Morocco
The last market town before the dunes — donkey carts and date auctions under canvas.
The souk runs on a three-day rotation, and on market day the town transforms — donkey carts choke the lanes, date traders auction crates under canvas, and the smell of spice, leather, and livestock fills a marketplace that has been the desert's trading floor since the Sijilmassa empire fell. Rissani is the last real town before the dunes, and it operates with the pragmatic energy of a place where commerce and sand meet.

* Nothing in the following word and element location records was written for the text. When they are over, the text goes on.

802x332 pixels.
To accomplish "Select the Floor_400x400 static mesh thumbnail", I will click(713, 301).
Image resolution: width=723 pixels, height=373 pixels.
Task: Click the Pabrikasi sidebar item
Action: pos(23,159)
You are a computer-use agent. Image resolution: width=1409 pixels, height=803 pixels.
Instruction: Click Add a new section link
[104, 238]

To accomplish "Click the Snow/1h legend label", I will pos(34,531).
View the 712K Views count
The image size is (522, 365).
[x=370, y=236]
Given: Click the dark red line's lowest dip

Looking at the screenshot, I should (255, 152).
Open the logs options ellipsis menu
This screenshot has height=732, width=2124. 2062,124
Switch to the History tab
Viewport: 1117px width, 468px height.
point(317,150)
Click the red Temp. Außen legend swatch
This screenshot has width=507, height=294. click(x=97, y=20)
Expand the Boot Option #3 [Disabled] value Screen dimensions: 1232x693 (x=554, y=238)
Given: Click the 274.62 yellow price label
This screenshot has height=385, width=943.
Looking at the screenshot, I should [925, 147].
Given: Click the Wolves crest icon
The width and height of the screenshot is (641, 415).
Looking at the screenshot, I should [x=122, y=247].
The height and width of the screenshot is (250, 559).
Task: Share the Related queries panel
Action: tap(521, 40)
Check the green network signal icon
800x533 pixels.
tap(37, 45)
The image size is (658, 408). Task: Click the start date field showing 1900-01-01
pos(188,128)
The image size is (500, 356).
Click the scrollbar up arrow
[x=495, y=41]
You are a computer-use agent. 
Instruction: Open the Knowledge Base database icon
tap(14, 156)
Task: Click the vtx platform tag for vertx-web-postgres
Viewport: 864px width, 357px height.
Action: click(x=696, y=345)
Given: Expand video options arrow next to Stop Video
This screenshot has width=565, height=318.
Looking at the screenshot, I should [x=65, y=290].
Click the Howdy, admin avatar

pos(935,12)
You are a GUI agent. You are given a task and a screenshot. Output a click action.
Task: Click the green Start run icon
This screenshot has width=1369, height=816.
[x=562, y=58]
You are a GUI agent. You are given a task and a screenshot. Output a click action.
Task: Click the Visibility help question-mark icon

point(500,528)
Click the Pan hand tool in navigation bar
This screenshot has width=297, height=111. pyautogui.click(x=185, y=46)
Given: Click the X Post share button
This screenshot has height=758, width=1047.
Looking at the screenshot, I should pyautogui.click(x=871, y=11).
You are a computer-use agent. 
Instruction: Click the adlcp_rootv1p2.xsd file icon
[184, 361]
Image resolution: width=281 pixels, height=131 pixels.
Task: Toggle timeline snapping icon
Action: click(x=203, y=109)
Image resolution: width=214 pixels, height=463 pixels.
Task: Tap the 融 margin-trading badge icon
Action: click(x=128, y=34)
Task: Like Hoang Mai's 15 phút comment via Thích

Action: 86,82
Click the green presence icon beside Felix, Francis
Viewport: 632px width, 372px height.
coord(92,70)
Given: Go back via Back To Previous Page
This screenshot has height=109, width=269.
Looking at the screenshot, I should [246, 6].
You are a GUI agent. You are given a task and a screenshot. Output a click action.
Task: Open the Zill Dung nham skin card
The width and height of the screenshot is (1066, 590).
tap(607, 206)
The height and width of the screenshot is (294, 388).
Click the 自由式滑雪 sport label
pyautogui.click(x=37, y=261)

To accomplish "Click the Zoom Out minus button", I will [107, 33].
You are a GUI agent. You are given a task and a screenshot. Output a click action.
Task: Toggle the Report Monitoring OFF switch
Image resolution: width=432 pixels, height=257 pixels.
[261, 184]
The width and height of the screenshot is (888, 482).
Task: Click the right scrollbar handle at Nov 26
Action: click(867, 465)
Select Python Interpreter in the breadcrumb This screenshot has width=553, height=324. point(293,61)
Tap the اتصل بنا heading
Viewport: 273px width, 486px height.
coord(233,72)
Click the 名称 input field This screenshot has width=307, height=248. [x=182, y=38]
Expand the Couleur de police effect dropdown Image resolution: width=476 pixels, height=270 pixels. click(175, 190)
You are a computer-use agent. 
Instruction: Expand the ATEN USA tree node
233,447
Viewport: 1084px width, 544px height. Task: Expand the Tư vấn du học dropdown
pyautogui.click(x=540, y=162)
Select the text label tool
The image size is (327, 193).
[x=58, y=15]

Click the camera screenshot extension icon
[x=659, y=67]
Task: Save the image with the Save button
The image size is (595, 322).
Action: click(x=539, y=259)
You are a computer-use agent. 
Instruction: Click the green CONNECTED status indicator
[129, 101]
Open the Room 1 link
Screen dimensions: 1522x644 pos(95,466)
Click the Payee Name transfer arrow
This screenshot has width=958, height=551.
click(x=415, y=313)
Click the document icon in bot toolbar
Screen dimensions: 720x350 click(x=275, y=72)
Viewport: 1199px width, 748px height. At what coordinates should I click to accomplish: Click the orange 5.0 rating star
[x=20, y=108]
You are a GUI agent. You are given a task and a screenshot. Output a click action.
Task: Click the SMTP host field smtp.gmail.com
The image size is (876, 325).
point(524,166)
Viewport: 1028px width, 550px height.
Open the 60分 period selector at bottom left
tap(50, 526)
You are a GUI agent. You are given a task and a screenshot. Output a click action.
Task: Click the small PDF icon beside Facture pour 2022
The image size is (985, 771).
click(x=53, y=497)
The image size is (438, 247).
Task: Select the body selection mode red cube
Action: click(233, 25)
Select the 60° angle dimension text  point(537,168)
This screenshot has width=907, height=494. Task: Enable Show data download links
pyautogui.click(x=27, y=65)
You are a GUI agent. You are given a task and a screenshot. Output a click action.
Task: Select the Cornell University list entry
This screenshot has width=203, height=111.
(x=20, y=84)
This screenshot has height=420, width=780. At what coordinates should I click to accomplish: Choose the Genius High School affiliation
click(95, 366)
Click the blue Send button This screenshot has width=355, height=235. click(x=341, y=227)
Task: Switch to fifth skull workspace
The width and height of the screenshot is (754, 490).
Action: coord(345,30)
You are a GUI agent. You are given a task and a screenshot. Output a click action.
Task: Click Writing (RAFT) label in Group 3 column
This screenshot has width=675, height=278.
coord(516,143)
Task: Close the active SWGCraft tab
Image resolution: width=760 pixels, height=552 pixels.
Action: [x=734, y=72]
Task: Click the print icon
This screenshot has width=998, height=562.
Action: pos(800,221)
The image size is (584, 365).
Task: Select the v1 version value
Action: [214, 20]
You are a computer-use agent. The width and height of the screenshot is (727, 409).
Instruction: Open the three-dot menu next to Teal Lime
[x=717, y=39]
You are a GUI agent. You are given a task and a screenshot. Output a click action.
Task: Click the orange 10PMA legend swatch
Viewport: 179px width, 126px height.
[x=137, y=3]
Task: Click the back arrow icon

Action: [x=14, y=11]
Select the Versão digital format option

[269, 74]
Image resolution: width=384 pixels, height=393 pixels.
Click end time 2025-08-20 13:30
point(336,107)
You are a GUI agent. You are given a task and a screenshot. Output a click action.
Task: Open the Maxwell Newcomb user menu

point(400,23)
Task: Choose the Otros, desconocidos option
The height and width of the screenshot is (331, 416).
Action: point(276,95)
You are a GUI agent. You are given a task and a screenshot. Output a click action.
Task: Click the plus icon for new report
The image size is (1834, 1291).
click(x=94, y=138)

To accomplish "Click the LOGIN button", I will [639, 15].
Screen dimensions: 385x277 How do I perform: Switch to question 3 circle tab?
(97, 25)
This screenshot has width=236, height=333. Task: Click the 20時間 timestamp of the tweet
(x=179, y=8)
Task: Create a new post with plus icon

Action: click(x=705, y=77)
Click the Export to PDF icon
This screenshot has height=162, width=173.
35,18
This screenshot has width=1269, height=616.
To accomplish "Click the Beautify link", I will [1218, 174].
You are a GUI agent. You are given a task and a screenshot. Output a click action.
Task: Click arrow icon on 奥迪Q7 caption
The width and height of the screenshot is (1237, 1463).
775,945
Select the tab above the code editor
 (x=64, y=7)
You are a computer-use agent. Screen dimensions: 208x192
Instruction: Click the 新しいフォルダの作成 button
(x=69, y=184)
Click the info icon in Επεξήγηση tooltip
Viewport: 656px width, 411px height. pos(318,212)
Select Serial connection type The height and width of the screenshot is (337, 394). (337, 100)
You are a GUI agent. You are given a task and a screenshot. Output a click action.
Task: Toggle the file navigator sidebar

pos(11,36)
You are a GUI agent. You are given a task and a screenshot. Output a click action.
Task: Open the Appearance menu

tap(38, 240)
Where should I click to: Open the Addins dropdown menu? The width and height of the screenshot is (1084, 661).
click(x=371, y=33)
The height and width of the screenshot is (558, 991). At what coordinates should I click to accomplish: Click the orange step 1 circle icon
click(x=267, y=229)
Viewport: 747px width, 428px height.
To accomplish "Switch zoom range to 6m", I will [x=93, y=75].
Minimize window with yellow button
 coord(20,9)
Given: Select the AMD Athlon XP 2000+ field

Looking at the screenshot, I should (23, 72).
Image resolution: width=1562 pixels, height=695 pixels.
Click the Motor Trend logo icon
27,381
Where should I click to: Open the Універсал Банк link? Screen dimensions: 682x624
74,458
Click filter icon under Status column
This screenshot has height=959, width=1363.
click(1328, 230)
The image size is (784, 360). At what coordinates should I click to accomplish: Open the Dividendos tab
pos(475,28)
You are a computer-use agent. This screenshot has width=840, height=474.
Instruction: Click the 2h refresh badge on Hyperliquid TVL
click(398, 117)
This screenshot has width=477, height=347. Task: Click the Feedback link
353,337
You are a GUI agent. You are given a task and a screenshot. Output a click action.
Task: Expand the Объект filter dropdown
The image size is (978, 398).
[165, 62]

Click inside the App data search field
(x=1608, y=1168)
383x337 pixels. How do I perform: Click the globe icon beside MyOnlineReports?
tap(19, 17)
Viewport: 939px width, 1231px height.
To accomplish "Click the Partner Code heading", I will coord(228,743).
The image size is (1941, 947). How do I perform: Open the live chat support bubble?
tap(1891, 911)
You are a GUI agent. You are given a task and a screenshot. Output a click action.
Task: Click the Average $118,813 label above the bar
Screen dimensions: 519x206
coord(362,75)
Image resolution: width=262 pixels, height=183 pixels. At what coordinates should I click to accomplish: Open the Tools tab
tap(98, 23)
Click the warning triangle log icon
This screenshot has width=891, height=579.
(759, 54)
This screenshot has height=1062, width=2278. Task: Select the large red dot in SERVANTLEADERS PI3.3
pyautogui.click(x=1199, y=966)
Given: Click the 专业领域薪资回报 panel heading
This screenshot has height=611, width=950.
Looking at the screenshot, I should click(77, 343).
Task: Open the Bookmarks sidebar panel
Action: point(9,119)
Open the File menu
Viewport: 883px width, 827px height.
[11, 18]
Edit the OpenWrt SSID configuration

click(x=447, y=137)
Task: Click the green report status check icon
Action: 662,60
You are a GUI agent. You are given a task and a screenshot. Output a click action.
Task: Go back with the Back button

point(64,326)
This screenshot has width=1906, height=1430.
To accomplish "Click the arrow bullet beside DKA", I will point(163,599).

Rissani is a market town in the Tafilalet region, historically linked to the medieval city of Sijilmassa — once one of the most important trans-Saharan trading centres. The souk, operating on a three-day cycle, is the largest in the Tafilalet and trades primarily in dates, livestock, and household goods. The town is the birthplace of the Alaouite dynasty, Morocco's ruling family since the 17th century, and the Mausoleum of Moulay Ali Cherif is a significant pilgrimage site. Rissani sits approximately 35 kilometres from the dunes of Erg Chebbi, making it the last substantial settlement before the Sahara.
Solo
The souk on market day is a solo traveller's immersion — no tourist infrastructure, no English menus, just a Moroccan market town doing what it has done for centuries.
Madfouna — the Berber pizza — sold by the slice at market stalls in the souk.
Fresh dates weighed by the kilo at the largest date market in the Tafilalet.